Noel Anderson is the managing director of Dublin restaurants Lemon & Duke and The Bridge 1859 and chairman of the trading association of the Licensed Vintners Association.
He told CNBC that in the first few days of reopening, customers are still opting for outdoor seating, but his staff have been trained on the new protocols, especially as the summer weather wears off.
“I firmly believe that this will be over in two or three weeks and that this will just be the norm. Hopefully it won’t be the norm for too long, ”he said.
He and many other hospitality businesses declined to request vaccination controls on the door.
“Ultimately, this was a government initiative. This was not being pushed by the pubs, but by the LVA, of which I am chairman, we didn’t want that,” he said.
“Either you want to stay closed until September and beyond, or that’s how you open it. When you have members who are closed [for over a year], you have no choice but to take it. “
The requirement of a vaccination certificate for entering a company premises has generated some criticism, as it is claimed that it is discriminatory for unvaccinated people, while so-called vaccination cards or passports can also be difficult initiatives for data protection and security reasons.
A spokesman for the Irish Data Protection Commission said hospitality companies need to be careful about the amount of data they collect and process and delete unneeded information.
“Owners / operators should not keep records that identify named people and details of their vaccinations or copies of certificates or identification documents as this is not required to meet their compliance obligations,” the DPC said.
The processing of personal data must be “justified on the basis of necessity and proportionality,” it said.
“The DPC has also made it clear that Covid-related laws must be time-bound and limited by sunset clauses to the duration of the pandemic in order to prevent excessive and disproportionate processing of personal data.”
Ireland won’t be an outlier in Europe for long when it comes to vaccine passports in the hospitality industry, as France and Italy are introducing similar requirements for entering bars, restaurants and cafes.
Not every bar and every restaurant wants to reopen its office staff. Pantibar, a popular Dublin gay bar, has chosen to keep its office doors closed as most of its young employees are not yet fully vaccinated.
Another restaurateur, Barry McNerney, told CNBC that his Juniors and Paulie’s Pizza restaurants are not yet struggling to reopen indoors.
“I don’t know if the demand for indoor dining is very high. A lot of places have a young clientele, many of them wouldn’t be vaccinated so they couldn’t really eat inside.”
McNerney decided to wait and see how other companies deal with the new protocols and vaccine controls before diving in.
“We see how other operators are coping and then learn from them what the logistical challenges are.”
Despite the gradual reopening of the economy, many companies in Ireland are still threatened with rising numbers of Covid cases.
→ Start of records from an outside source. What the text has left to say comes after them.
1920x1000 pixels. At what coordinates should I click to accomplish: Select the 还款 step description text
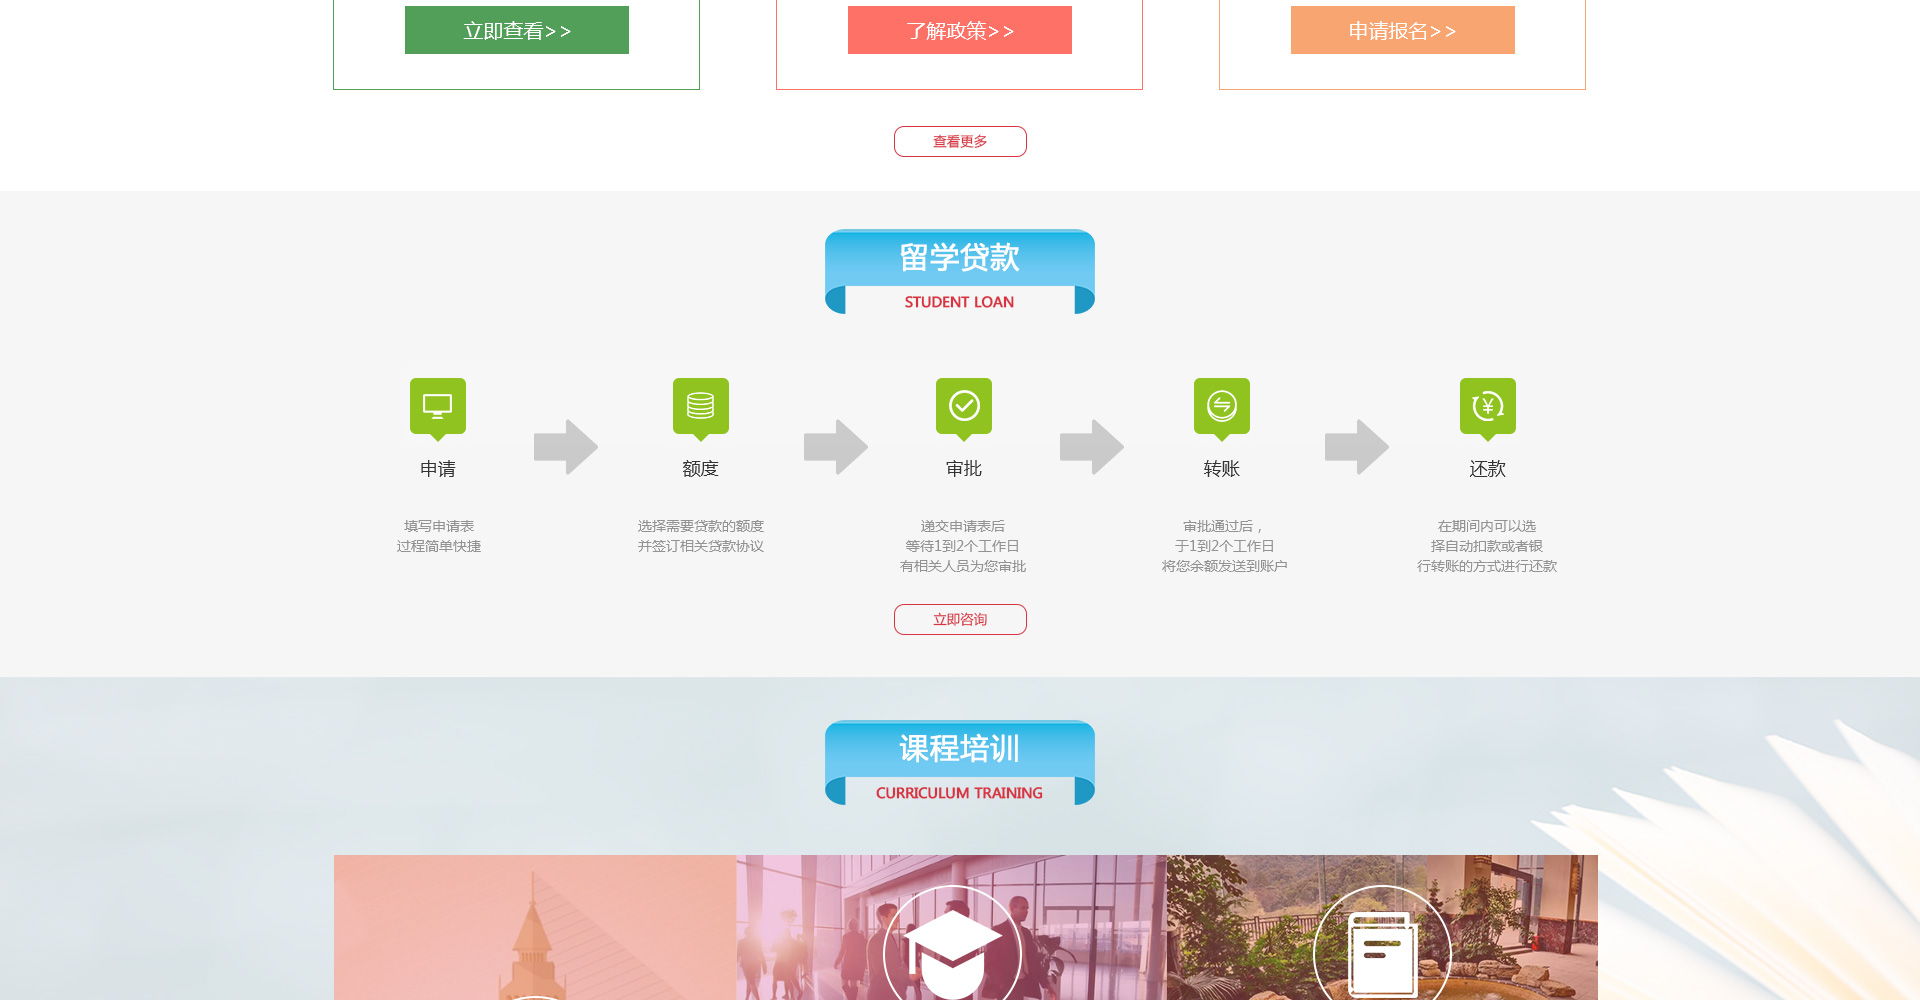[x=1487, y=546]
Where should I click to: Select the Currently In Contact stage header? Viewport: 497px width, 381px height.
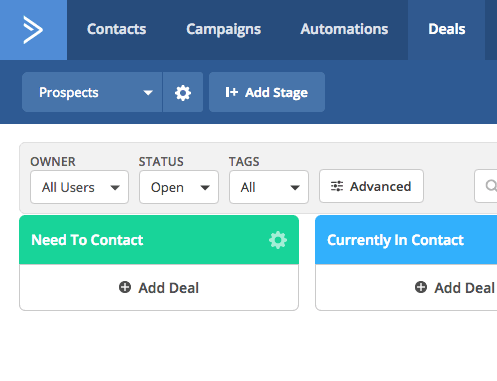(406, 240)
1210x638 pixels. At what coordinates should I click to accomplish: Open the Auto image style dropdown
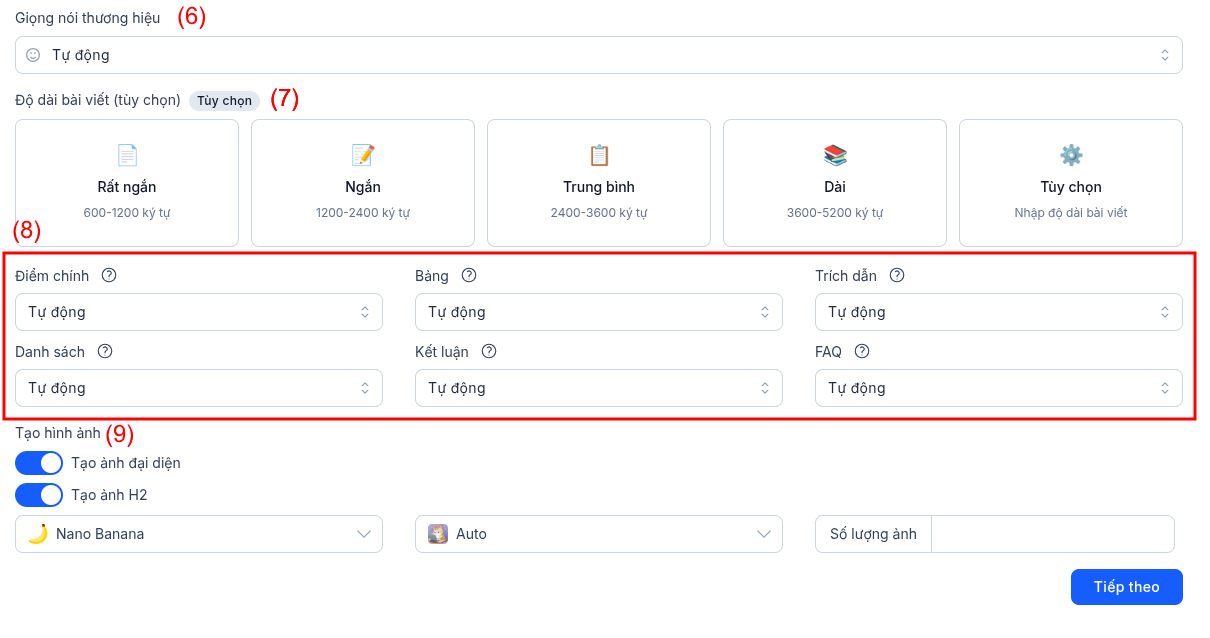[x=598, y=534]
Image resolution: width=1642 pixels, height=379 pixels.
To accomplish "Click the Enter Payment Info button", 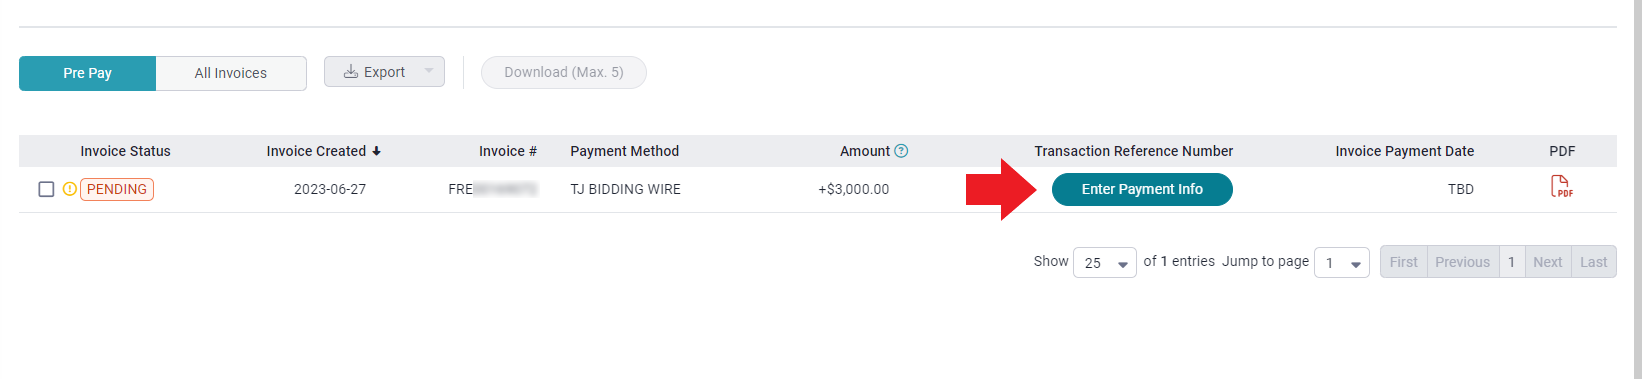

The number of cases has risen steadily in the last few weeks, driven by the delta variant, with average daily numbers over 1,000.
The continued reopening of the hospitality industry has been criticized compared to the staggering spike in cases where Christmas restrictions were eased in late December, ultimately leading to lockdowns well into spring.
One key difference with the Christmas push is that vaccine rollout in Ireland is moving fast after a stuttering start earlier in the year. As of Friday, 3.2 million people had received at least one dose of the vaccine, 2.4 million of whom had received a double dose. The vaccination program has recently been expanded to include those under the age of 18.